Alien : Earth, c’est huit épisodes. Donc huit heures complètes pour développer la musique et le contenu thématique de la série, contrairement à un film où l’on a environ deux heures, peut-être deux heures et demie, ou peut-être même qu’une heure et demie, pour y parvenir. C’est comme s’il fallait sortir d’un endroit aussi vite qu’on y est rentré. Il n’y a pas beaucoup de temps pour développer des motifs thématiques alors qu’avec un format longue durée, comme une série, on a beaucoup plus de marge de manœuvre pour créer un morceau qui pourrait, par exemple, être joué d’une certaine manière dans les épisodes 1 et 2, et d’une autre manière, totalement différente, dans les épisodes 7 et 8. Dans un film, j’aurais probablement dû incorporer les éléments mélodiques différemment. Par exemple, j’ai écrit ce thème pour Wendy et Hermit, intitulé « Siblings », qui apparaît principalement dans l’épisode 2. Ce motif thématique est, en quelque sorte, parsemé tout au long du score, mais il était surtout destiné à ce moment précis où Hermit accepte enfin que Wendy est sa sœur, et où ils se serrent dans les bras. C’est un moment intense, cathartique et émouvant pour eux. Mais je ne suis pas sûr que j’aurais écrit quelque chose d’aussi étoffé que le thème de « Siblings » pour un seul moment du film. En réfléchissant à ce que cela allait donner sur huit épisodes, ça valait la peine de développer un thème pour ces deux personnages, parce qu’il était possible de le répéter tout au long de la série.

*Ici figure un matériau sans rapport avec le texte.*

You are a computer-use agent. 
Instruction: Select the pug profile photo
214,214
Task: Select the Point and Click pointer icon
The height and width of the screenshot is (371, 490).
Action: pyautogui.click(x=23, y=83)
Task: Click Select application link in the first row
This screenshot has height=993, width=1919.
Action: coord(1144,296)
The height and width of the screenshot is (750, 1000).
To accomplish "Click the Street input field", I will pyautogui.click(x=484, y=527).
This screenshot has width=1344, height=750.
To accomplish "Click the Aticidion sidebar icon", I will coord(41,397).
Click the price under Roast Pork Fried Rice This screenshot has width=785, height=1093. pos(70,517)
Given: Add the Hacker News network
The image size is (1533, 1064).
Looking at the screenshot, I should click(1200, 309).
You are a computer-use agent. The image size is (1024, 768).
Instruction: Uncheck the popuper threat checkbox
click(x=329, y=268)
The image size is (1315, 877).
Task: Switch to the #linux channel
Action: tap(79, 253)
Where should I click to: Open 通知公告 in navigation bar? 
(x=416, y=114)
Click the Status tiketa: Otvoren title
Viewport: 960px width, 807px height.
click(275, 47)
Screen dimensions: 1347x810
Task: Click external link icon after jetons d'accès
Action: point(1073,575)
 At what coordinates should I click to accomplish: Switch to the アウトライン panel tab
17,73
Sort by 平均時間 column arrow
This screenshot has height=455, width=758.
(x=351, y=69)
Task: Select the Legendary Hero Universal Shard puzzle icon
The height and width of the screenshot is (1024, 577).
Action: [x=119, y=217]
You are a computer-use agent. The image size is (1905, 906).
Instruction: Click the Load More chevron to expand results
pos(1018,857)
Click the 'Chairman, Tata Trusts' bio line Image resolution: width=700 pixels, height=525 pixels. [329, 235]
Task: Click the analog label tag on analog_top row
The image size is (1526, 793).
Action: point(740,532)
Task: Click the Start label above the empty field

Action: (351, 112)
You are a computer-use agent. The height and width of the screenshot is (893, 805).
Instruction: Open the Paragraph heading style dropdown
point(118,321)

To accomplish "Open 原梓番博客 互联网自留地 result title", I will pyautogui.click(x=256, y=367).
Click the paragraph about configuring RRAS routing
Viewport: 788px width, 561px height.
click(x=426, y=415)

L’emploi de l’orchestre dans cette scène évoque justement une dimension très cinématographique…
Oui, c’était inévitable car Noah et moi avons créé la série sur la base d’une échelle cinématographique. Ça exige donc une grande présence humaine. Et il y a aussi beaucoup d’instruments dans le score : des instruments que j’ai fait fabriquer sur commande, des instruments que j’ai trouvés pour créer de nouveaux sons intéressants, des synthétiseurs, etc. Chacun de ces instruments représente un certain type de création sonore. L’orchestre est l’un de ces sons. Il joue comme un seul instrument. Et ce son était inévitable dans la série car il est vraiment représentatif des musiques de films.
Les atmosphères et les textures sonores que vous avez développées pour enrichir l’univers sont très oppressantes, très sombres et mystérieuses, à l’image des créatures recueillies par le USCSS Maginot. Il s’en dégage une expérience d’écoute assez exceptionnelle : on croirait ressentir les vibrations des instruments ; comme si les musiciens jouaient près de nous, ce qui donne de l’authenticité à vos morceaux et aux images. Comment avez-vous travaillé cet aspect organique ?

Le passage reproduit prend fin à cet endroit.